From the first record to the last, write each one out again exactly.

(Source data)
────────────────────
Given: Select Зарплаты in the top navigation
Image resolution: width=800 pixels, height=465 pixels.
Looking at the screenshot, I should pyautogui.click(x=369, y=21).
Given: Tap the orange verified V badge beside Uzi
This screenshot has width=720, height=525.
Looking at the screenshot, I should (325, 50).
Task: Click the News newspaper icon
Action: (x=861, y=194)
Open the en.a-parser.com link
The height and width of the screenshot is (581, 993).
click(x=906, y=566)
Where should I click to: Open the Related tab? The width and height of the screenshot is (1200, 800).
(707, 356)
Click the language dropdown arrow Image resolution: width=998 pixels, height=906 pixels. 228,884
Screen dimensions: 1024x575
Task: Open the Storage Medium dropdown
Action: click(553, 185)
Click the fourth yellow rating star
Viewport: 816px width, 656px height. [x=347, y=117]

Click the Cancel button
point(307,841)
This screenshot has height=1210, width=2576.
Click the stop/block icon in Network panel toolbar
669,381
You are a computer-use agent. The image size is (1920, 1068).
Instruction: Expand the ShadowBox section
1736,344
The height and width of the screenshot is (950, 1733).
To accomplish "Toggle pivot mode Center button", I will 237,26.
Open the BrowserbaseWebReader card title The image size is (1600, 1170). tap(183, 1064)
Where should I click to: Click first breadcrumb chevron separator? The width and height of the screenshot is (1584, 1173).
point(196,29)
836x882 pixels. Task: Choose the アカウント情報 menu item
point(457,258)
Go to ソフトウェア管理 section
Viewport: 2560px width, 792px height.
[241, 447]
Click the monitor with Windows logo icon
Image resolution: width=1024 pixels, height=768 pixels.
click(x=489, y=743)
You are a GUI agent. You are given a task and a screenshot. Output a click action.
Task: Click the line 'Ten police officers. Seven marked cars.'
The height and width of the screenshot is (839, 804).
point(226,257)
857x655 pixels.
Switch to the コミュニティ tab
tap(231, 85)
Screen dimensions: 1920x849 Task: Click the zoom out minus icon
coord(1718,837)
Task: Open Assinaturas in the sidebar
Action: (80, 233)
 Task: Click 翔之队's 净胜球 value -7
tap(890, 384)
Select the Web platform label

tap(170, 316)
────────────────────
• _Exercise output_
Given: Select Зарплаты in the top navigation
Image resolution: width=800 pixels, height=465 pixels.
Looking at the screenshot, I should pyautogui.click(x=369, y=21).
Given: Tap the orange verified V badge beside Uzi
This screenshot has width=720, height=525.
Looking at the screenshot, I should (325, 50).
Task: Click the News newspaper icon
Action: (x=861, y=194)
Open the en.a-parser.com link
The height and width of the screenshot is (581, 993).
click(x=906, y=566)
Where should I click to: Open the Related tab? The width and height of the screenshot is (1200, 800).
(707, 356)
Click the language dropdown arrow Image resolution: width=998 pixels, height=906 pixels. 228,884
Screen dimensions: 1024x575
Task: Open the Storage Medium dropdown
Action: click(553, 185)
Click the fourth yellow rating star
Viewport: 816px width, 656px height. [x=347, y=117]

Click the Cancel button
point(307,841)
This screenshot has height=1210, width=2576.
Click the stop/block icon in Network panel toolbar
669,381
You are a computer-use agent. The image size is (1920, 1068).
Instruction: Expand the ShadowBox section
1736,344
The height and width of the screenshot is (950, 1733).
To accomplish "Toggle pivot mode Center button", I will 237,26.
Open the BrowserbaseWebReader card title The image size is (1600, 1170). tap(183, 1064)
Where should I click to: Click first breadcrumb chevron separator? The width and height of the screenshot is (1584, 1173).
point(196,29)
836x882 pixels. Task: Choose the アカウント情報 menu item
point(457,258)
Go to ソフトウェア管理 section
Viewport: 2560px width, 792px height.
[241, 447]
Click the monitor with Windows logo icon
Image resolution: width=1024 pixels, height=768 pixels.
click(x=489, y=743)
You are a GUI agent. You are given a task and a screenshot. Output a click action.
Task: Click the line 'Ten police officers. Seven marked cars.'
The height and width of the screenshot is (839, 804).
point(226,257)
857x655 pixels.
Switch to the コミュニティ tab
tap(231, 85)
Screen dimensions: 1920x849 Task: Click the zoom out minus icon
coord(1718,837)
Task: Open Assinaturas in the sidebar
Action: (80, 233)
 Task: Click 翔之队's 净胜球 value -7
tap(890, 384)
Select the Web platform label

tap(170, 316)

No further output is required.